Lei Cortez e a proteção das livrarias

O objetivo da Lei Cortez (PLS 49/2015) é limitar os descontos oferecidos em livros durante o primeiro ano de lançamento. Assim, todo o comércio, seja físico ou online, poderá oferecer no máximo 10% de desconto sobre o preço de capa estipulado pela editora.

Esse projeto de lei é uma demanda antiga do setor e ganhou força com a chegada da Amazon ao Brasil (sugiro a leitura do meu texto anterior aqui no blog). Em tramitação desde 2015, foi aprovado em turno suplementar na Comissão de Educação do Senado em 29 de outubro de 2024. Agora, o projeto segue para análise na Câmara dos Deputados e, se aprovado, ainda passará pela sanção presidencial.

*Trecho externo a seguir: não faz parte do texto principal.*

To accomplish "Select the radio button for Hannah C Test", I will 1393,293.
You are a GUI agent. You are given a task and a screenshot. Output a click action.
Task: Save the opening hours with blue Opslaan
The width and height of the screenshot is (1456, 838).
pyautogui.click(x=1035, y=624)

Esse modelo de lei já existe em outros países, como Alemanha, Austrália, Portugal e México. Na França, por exemplo, a Lei Lang estabelece um desconto máximo de 5% durante os dois primeiros anos após o lançamento.

No texto inicial da PL, encontramos uma diretriz clara que considero o grande motivador dessa lei:

 “V – Permitir o exercício da livre concorrência e coibir o abuso de poder econômico, dominação de mercado, aumento arbitrário de lucros…”

Apesar de ser uma pauta recorrente para nós do mercado livreiro, o grande público só tomou conhecimento do tema neste ano. Nas últimas semanas, temos visto discussões acaloradas sobre o assunto, o que infelizmente traz consigo uma onda de opiniões, suposições e desinformação. Um exemplo comum é a afirmação de que “com a lei, o preço do livro vai aumentar”.

A lei NÃO É SOBRE AUMENTAR O PREÇO DO LIVRO, MAS SIM SOBRE ESTABELECER UM LIMITE DE DESCONTO.

Vale lembrar que o livro sempre teve preço de capa, definido pela própria editora no lançamento. Algumas editoras fazem ajustes anuais nos valores dos livros já lançados, o que, por consequência, também impacta o preço dos lançamentos futuros. Mas essa é uma outra questão — sabemos que tudo está caro no país e que aumentos em um setor impactam todos os outros setores.

Na minha opinião, o espanto e a comoção dos leitores vêm de um único motivo: fizeram com que acreditassem que o livro precisa ser vendido com descontos exorbitantes, descontos que são impraticáveis e que só a Amazon consegue oferecer (repito: sugiro a leitura do texto anterior).

Caso a Lei Cortez seja sancionada, depois de 12 meses a Amazon poderá continuar com suas práticas de dumping, oferecendo descontos agressivos nos demais títulos. Nem mesmo a própria editora do livro recém-lançado consegue oferecer grandes descontos. No primeiro ano de lançamento, os livros passam por um processo intenso de trabalho e divulgação, e é raro um título se tornar um fenômeno imediato. Aqui na livraria, por exemplo, entre os 10 livros mais vendidos do ano, apenas dois são lançamentos. Em qualquer lista de mais vendidos, os lançamentos tendem a ser minoria.

Dito isso, tenho algumas considerações importantes:

A Lei Cortez não será a salvação das livrarias, mas acredito que é uma tentativa válida, mesmo que pequena, diante da imensidão de problemáticas que enfrentamos. Claro que os livros deveriam ser mais baratos — afinal, estamos falando de cultura e conhecimento. Deveríamos ter políticas públicas de incentivo à leitura e isenções na cadeia de produção do livro para ajudar a reduzir os custos. Ninguém está negando isso.

Em 2015, o livro “As Cinco Linguagens do Amor” custava 34,90 reais. Hoje, em 2024, ele custa 69,90 reais, mas na Amazon é vendido com 42% de desconto, um desconto maior do que eu, sendo livreira, consigo ao comprar do distribuidor. Mesmo que o valor tivesse permanecido o de 2015, a Amazon ainda aplicaria o mesmo desconto de 42%, e o problema continuaria o mesmo. Assim, mesmo que um livro custe 10 reais, você o encontrará na Amazon por 2,50 reais — o abuso de poder econômico continuaria.

No mais, continuaremos atentos a quaisquer alterações e acompanharemos de perto o andamento desse projeto para ver se ele realmente avançará.

“Sua produção, meus braços
Seu lastro, o meu trabalho
Se não dançam todos, não dança ninguém.”